### Reading text
OTH S&U TBTC image

OTH S&U TBTC image

From diving into a river to dodge the Huns to letters from the cockpit of an American bomber, from a big Bonas win over a Little 3 opponent to the saddest of days for Bills fans, here’s a look back on the week that was 100, 75, 50 and 25 years ago on this edition of Turning Back the Clock.


Jan. 28 — “We started with 176 men and returned with 40,” writes Pvt. Morris Richardson of 1306 W. State St. to his wife, finally allowed to open up in his letters home a month after the war in Europe ended. In a letter dated Dec. 5 that just recently arrived, he said that “I couldn’t begin to tell you, but we have certainly endured some hardships both in the lines and when moving on the road.” “I thought sure I was done for once,” he said, as he came under fire while delivering a message to the company headquarters and dove into the river for cover. “I crept along for a half mile until I was out of danger, and delivered the message.”

Jan. 30 — Olean is in line for another big industry, city officials reported, with a deal in the works to draw another business to town. The details are thin, but Chamber of Commerce members are on their way out of town to secure the deal. In the early years of the century, city fathers were aggressive in attracting businesses from other areas of the state and country, leading to the relocation of businesses like Union Cutlery — now part of Cutco — and what is now Dresser-Rand.

Jan. 31 — In a desperate act of heroism, Mrs. Raymond Sullivan, of 1316 River St., snatched her three-year-old son from the flames of a house fire. Her rescue was most timely, as the fire, caused by a defective chimney, had begun to eat the clothing upon which the little fellow was asleep. Mrs. Sullivan was awakened by the smoke of the fire, she first escaped with her one-year-old. The older boy was sleeping on the second floor, and the mother charged up the stairs in the knick of time.


Jan. 28 — First Lt. Stephen Bazow writes from Italy as his 12th Bomber Group continues to bring the war to the Axis. He finds great comfort in letters from home — often arriving by the dozen due to delays — as well as his Olean Times Herald. He recently received the Air Medal and four bronze oak leaf clusters for his service in a North American B-25 Mitchell medium bomber. He also remarked that just a year ago he was in flight training in Texas, now his B-25 is “playing in the hard ball league.”

Jan. 29 — Bradford is the logical place for an air terminus in the area, United Airlines official John Walker told a dinner meeting at the Emery Hotel. Service will include fast transport and freight ships on regular schedule at the Mount Alton airport, he said, with a 24-hour schedule at the airport sought, federal officials said. The airport would likely serve military needs, as well, and lighting upgrades are set to be completed over the summer.

### Material
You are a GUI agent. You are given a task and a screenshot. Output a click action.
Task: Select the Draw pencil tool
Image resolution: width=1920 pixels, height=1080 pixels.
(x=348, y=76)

### Directives
A) In the newspaper look-back column, what caused the fire at the Sullivan house on River St.?
B) Resume the newspaper look-back column on Olean history, starting right after its last sentence.

### Answers to the problems
A) A defective chimney.

B)
Jan. 31 — Jake Pitler, Olean Oilers top baseball man for the last five years, is moving on to the Durham, N.C., club in the Brooklyn Dodgers farm system. The elder statesman of the PONY League managers, Pitler helped found the Olean team and has served as its only manager — the only manager to stay with a PONY team that long. While local fans feel his promotion is well merited, they regret his removal from the PONY League, where he has been one of the most popular managers in the circuit.


Jan. 28 — The Higgins site, north of the Penn-Central line in downtown Olean, will be the first to be developed under the Olean Urban Renewal Agency program. The property is the only one to see interest from developers, and officials said they hope to choose a developer after presentations to the URA board. The 26-acre site then was home to Carley Manufacturing Co. With only $7,000 collected the year before in property taxes on the site, officials hope to increase that dramatically with new development. The site today houses Delaware Park Centre, with Big Lots as the largest tenant.

Jan. 30 -- A four-guard offense led St. Bonaventure to crush Canisius College, 79-61, at home in front of almost 5,200 fans. Such a setup worked well when the one non-guard is All-American Bob Lanier, who cashed in for 33 points, 19 rebounds and generally made life miserable for Golden Griffs coach Bob MacKinnon. It was the seventh-straight win over the Griffs by the Bonnies. The team struggled to maintain a lead in the first 20 minutes, but guards Jimmy Satalin (later head coach) Billy Kalbaugh, Dale Tepas and Mike Kull got the club moving.

Feb. 3 — Cooler temperatures mean one thing — ice fishing is likely coming to Cuba Lake. Water levels rose in the last week amid rain and surrounding snow melt, the lake superintendent, George Watson, noted. However, ice fishermen and even a few snowmobiles braved the ice as temps dropped. With the ice sheet loosened at the edges from the rising water levels, fishermen had to use planks to cross the gap and make it to their shelters.


Jan. 28 — A new Allegany County jail may be the only way to fix the problems with the current facility. The jail on the top floor of the county office building can only hold 35 prisoners officially, but a state variance allows for an additional 10 to be crammed into the space. Building codes, space requirements and other regulations would make renovations impossible or cost-prohibitive, county legislators reported. A new jail would be constructed south of Belmont in the mid-2000s, with space for more than 130 prisoners.

Jan. 29 — Ron Filjones hopes to become competitive in dogsled racing after several trips to Alaska from Allegany. Now with six dogs and year-round training, he hopes to competitively hit the trails next winter. Getting geared up was surprisingly easy, he said, with a dealer in Lewis Run, Pa., a good starting point. In the future, Filjones would race and even help organize competitions in Allegany State Park.

Jan. 31 — Local Buffalo Bills fans are recovering from the worst of hangovers — four consecutive losses by their team in the Super Bowl. Granny’s Verona Tavern owner Jeff Grandusky gave the saddened fans a pep talk after the game, and the team “has nothing to be ashamed of — they were beat by a better team.” Fans report that they will stick around for the team, however. Cindy Fox of Olean is greeting callers on her phone with “Strive for five, back in ‘95,” with hopes the team would return for another Super Bowl next year. However, the New England Patriots with sophomore quarterback Drew Bledsoe would take the team’s place in the next round of playoffs.